Лена. Да я тебе сказала: не надрывай…
Катя. Нахлынуло, знаешь как, сама понимаешь. Зубы стиснула, накрылась с головой… ну и пришел тут последний сон Веры Павловны. Будто сижу я, Лен, на той же самой оттоманке — ну присели мы как бы на дорожку. Ну, отец, мама еще живая. Проверила я билет, заграничный паспорт — все в порядке. Ну, надо вставать, идти. Чувствую, что-то не то, знаешь, в интерьере: лето, жара, а окна закрыты и форточки, как припаянные все. Иду к двери, но уж чувствую: не откроется она. Глянула на часы — а до поезда минуты три, а езды до вокзала полчаса, ну как минимум! И ни матери, ни отца в комнате нет. И вот… вот уж я одна сижу, понимаешь, в комнате…
Лена. Точно — один к одному!
Катя. Проснулась, Лен, лежу, потная вся, как улитка, мокрая, под одеялом. Ночь, какая-то собака воет. Глянула в окно: темень… И такой меня ужас обуял, что я никогда уж отсюда не выберусь. Понимаешь, никогда! И вот, когда мы вышли утром с отцом — он меня в Москву повез провожать, — вот в поезде мне все чудится: вот-вот ко мне подойдут! Представляешь? Я в Шереметьеве, вот веришь — я чуть не умерла, чуть у меня сердце не остановилось, понимаешь? И вот, как он берет мой паспорт, как смотрит на меня этот солдатик прыщавый, понимаешь, смотрит в упор… Я думаю: ну, ну скажи мне что-нибудь, ну убивай меня… Веришь, как я границу прошла… Лен, никому, никогда, а вот тебе как лучшей подруге я могу сказать: я сразу пошла в туалет трусы менять, я обоссалась…
Молчание.
Клава.

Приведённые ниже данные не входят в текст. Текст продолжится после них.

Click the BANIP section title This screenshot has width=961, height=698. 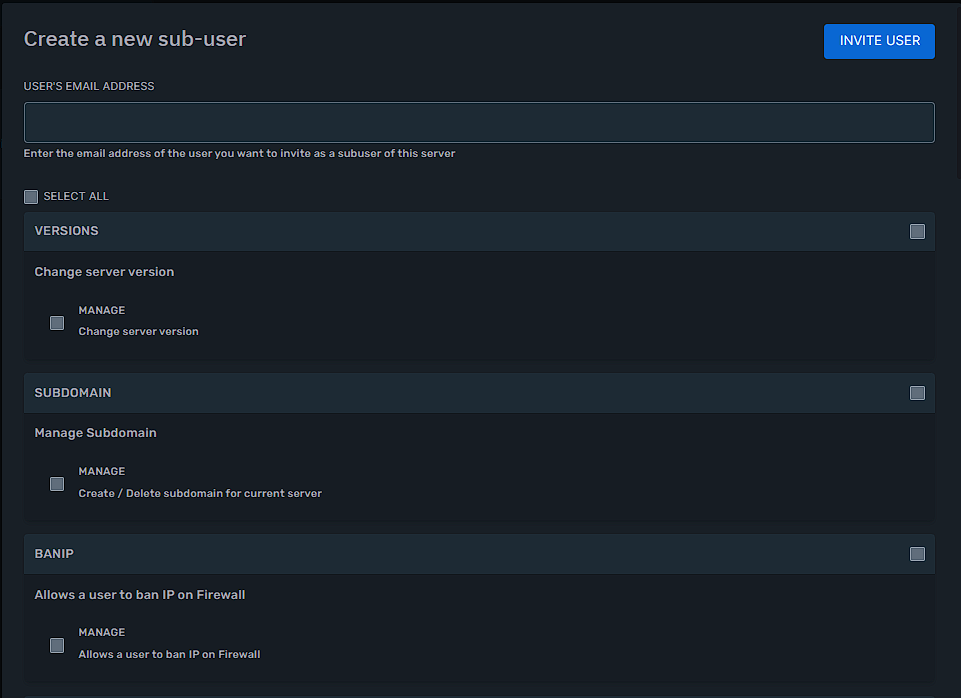point(54,554)
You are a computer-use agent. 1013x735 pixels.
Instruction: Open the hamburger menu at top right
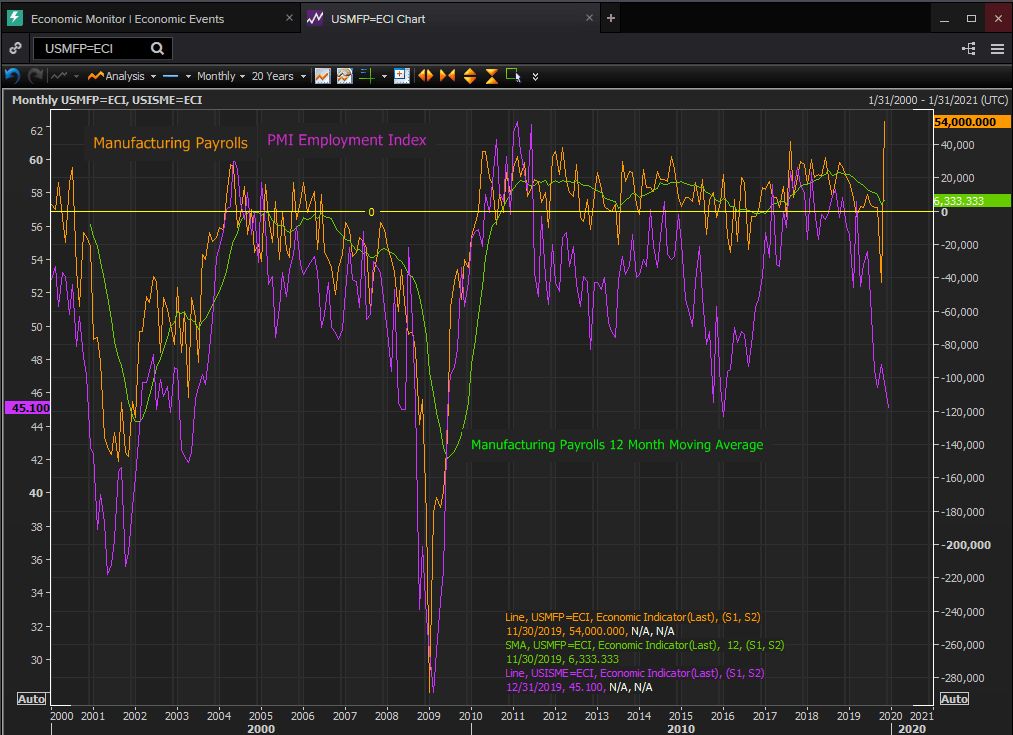coord(996,48)
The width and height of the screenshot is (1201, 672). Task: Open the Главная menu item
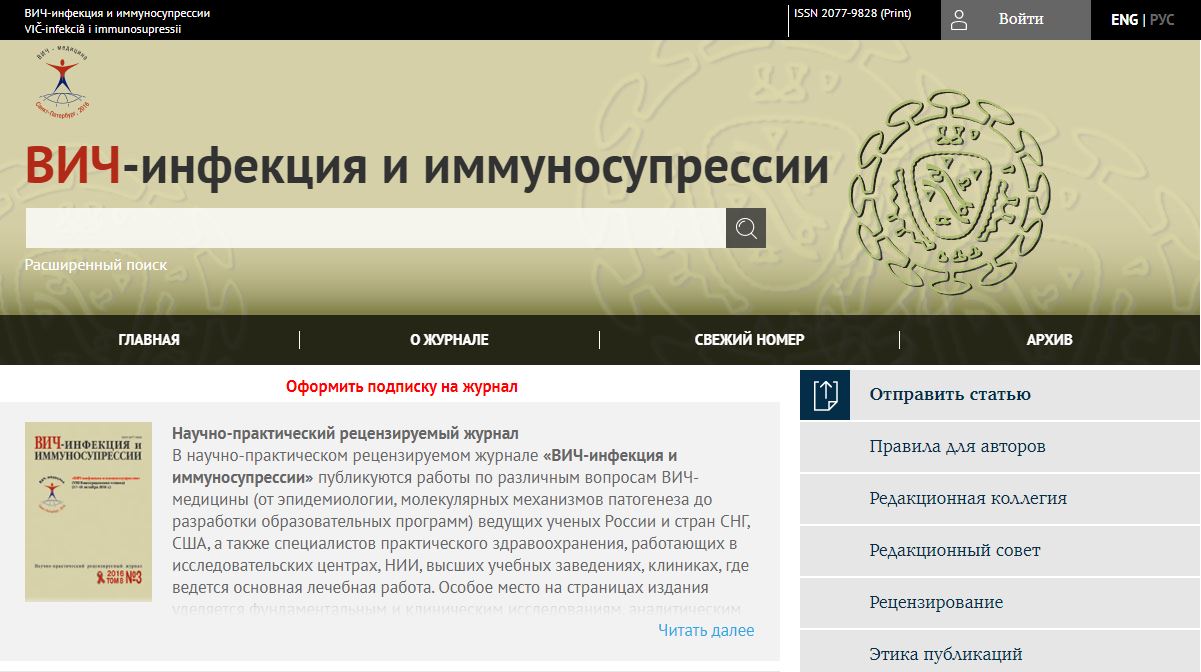pyautogui.click(x=149, y=340)
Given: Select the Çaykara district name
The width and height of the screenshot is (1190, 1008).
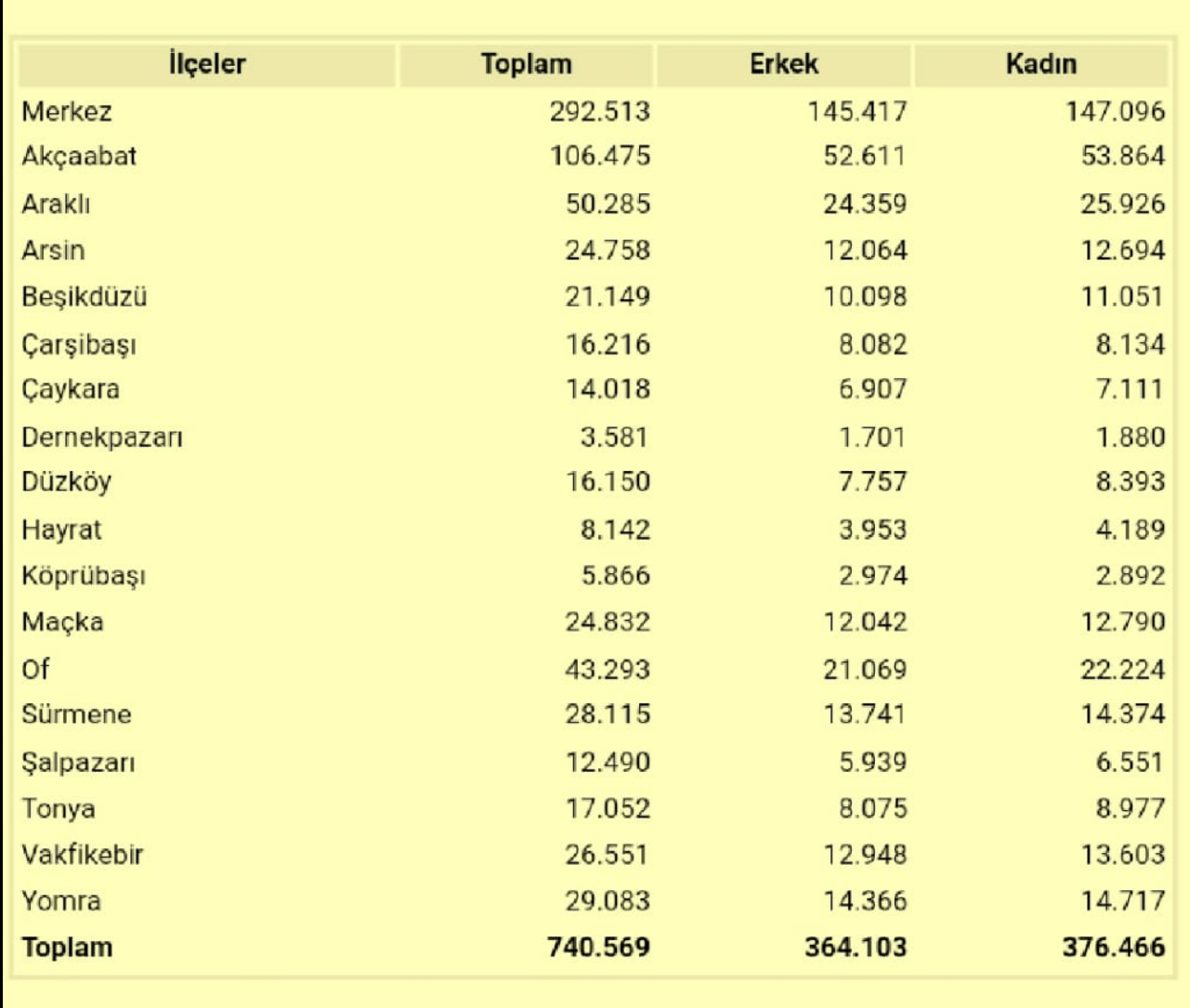Looking at the screenshot, I should click(x=71, y=389).
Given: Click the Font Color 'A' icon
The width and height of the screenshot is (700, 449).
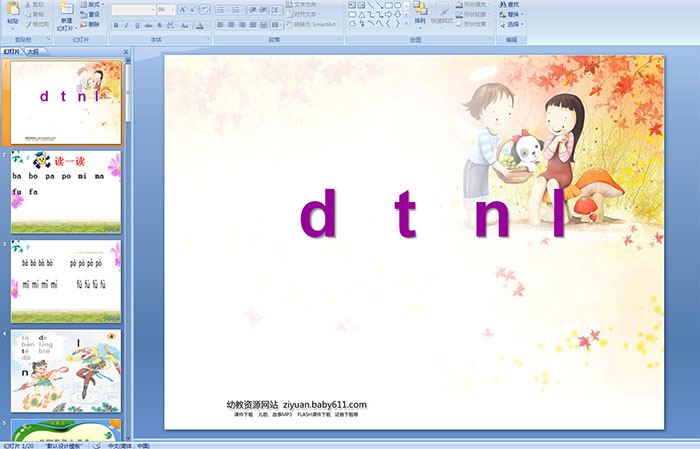Looking at the screenshot, I should click(199, 25).
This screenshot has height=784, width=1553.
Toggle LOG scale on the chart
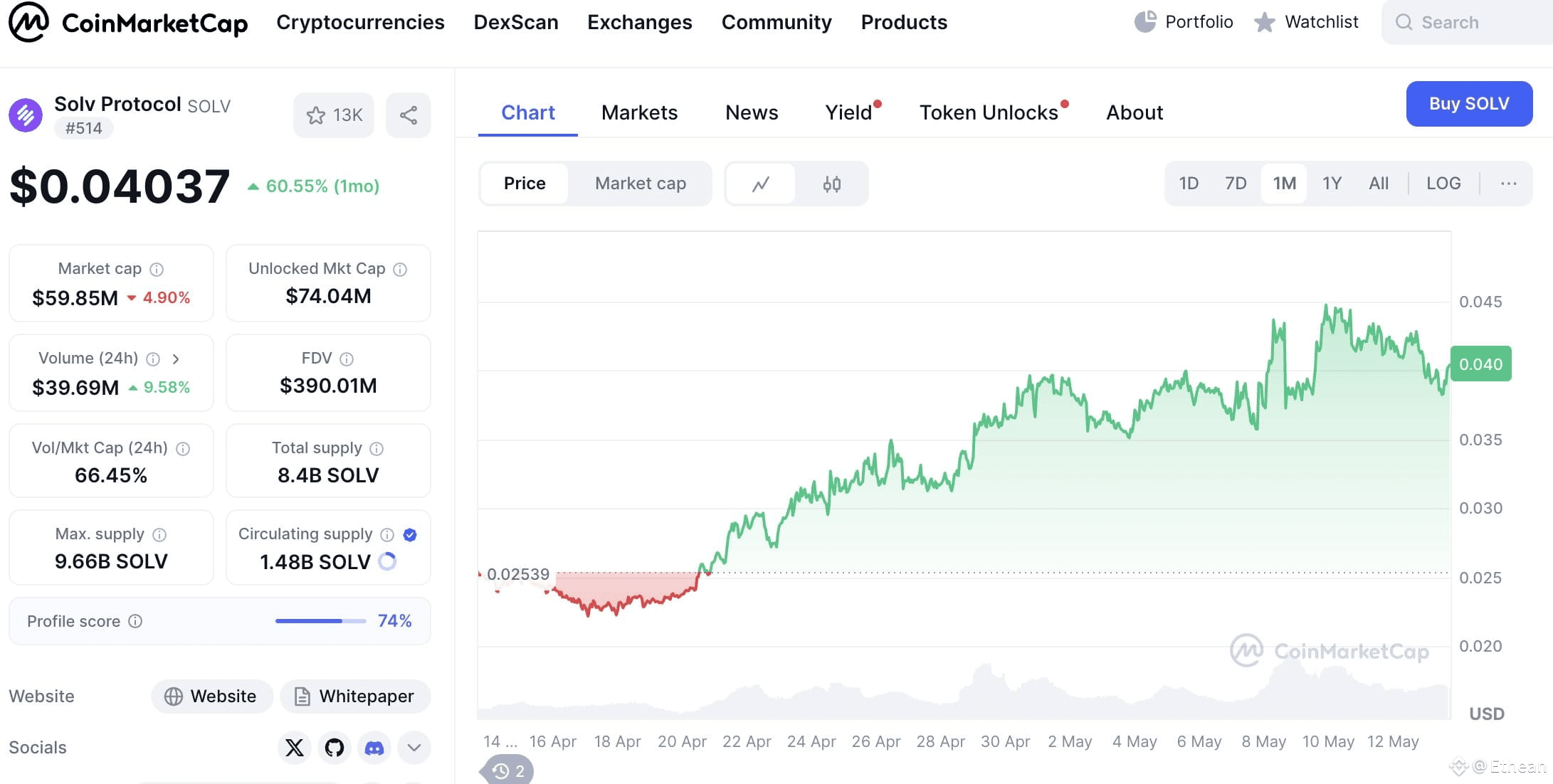click(x=1443, y=184)
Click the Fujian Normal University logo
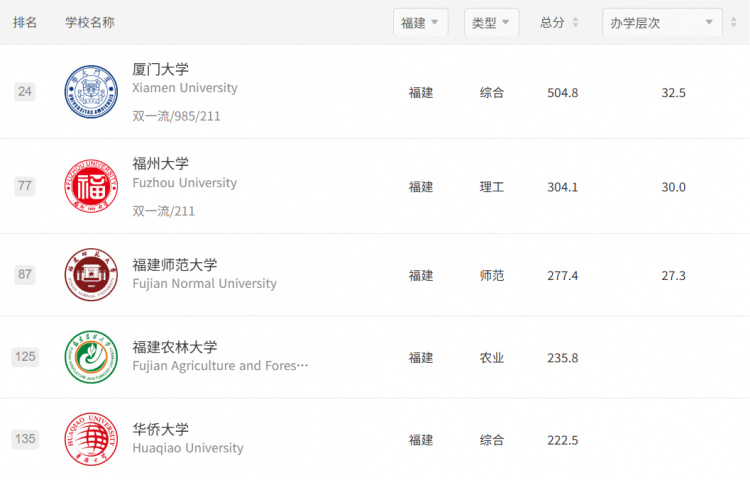750x480 pixels. 91,275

А вот я дни считаю, часы, минуты. Завтра вот утром в Рим, оттуда — домой. Я уж не знаю, скорей бы уж, Господи, назад, домой скорее!
Катя. Ну и что? Ну вот приедешь ты, ну и что? И дальше что?
Клава. Я расскажу о впечатлениях мужу.
Катя. У тебя и муж есть?
Клава. Ну а как же! У меня две дочки. Представляешь, как они там ждут, какие там надежды разворачивают! Ха… Вот гляди: каждая написала, о чем мечтает. А младшая написала: привези что-нибудь необычное. А у вас, вы говорите, матери, отцы старые. Как же вы можете здесь? Что они вам такого плохого сделали? Выкормили, выучили — вы ж теперь гуляете по свету! Я бы на вашем месте с таким презрением о Родине не говорила. Мама у тебя ведь русская, Катя, не какая-нибудь — русская.